--- EXERCISE ---
Note each line in the data below that holds "computer", and copy it.

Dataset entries

• • •

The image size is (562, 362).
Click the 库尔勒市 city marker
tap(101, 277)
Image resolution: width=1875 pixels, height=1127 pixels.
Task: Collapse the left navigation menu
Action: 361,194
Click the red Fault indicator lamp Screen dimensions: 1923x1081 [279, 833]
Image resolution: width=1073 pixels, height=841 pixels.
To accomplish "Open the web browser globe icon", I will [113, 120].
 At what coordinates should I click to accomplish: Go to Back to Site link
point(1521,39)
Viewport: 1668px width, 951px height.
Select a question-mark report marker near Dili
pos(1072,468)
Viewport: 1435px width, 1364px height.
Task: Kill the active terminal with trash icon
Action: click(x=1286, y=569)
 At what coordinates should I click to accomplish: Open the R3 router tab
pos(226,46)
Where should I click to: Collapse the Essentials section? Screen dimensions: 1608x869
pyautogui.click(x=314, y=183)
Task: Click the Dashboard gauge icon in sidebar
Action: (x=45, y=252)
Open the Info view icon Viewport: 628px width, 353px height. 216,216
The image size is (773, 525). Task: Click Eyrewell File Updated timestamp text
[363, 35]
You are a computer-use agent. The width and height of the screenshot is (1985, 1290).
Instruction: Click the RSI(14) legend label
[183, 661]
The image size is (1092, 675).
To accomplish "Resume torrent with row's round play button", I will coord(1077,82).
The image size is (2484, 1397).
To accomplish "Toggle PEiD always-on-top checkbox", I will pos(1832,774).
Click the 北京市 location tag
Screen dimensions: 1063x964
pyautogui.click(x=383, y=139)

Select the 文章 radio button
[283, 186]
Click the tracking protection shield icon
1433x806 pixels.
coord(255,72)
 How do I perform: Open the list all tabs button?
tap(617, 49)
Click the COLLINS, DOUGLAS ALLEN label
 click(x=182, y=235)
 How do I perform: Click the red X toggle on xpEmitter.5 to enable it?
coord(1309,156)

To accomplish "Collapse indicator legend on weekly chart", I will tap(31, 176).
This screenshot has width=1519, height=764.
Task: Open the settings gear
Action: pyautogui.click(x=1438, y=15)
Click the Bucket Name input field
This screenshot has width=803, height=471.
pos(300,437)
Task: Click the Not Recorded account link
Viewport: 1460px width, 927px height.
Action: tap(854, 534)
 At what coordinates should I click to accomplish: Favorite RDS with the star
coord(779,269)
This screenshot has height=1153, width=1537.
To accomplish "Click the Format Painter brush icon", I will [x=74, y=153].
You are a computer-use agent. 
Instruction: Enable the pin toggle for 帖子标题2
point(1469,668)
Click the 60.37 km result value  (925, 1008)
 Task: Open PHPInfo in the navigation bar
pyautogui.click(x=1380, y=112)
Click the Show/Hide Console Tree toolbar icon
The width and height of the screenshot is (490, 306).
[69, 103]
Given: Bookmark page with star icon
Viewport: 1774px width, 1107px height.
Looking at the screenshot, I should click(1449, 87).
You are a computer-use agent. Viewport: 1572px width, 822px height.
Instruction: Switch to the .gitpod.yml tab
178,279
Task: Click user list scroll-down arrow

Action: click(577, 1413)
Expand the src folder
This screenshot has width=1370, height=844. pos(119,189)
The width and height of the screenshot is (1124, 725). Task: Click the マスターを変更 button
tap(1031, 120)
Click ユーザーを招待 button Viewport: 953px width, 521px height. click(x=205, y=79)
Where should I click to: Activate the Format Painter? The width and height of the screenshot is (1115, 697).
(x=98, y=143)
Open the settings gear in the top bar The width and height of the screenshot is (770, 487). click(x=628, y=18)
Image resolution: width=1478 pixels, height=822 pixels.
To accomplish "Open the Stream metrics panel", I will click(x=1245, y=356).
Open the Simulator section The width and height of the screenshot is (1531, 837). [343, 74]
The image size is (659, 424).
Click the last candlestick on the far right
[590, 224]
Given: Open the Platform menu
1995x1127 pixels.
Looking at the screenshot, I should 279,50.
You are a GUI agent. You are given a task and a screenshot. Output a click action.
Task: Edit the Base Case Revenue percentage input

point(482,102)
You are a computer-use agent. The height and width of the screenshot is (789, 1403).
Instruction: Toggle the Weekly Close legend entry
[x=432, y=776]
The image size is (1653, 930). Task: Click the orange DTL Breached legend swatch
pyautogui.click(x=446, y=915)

• • •

--- ANSWER FOR THIS EXERCISE ---
You are a computer-use agent. The width and height of the screenshot is (1985, 1290).
You are a computer-use agent. 
You are a computer-use agent. Viewport: 1572px width, 822px height.
You are a computer-use agent. The height and width of the screenshot is (789, 1403).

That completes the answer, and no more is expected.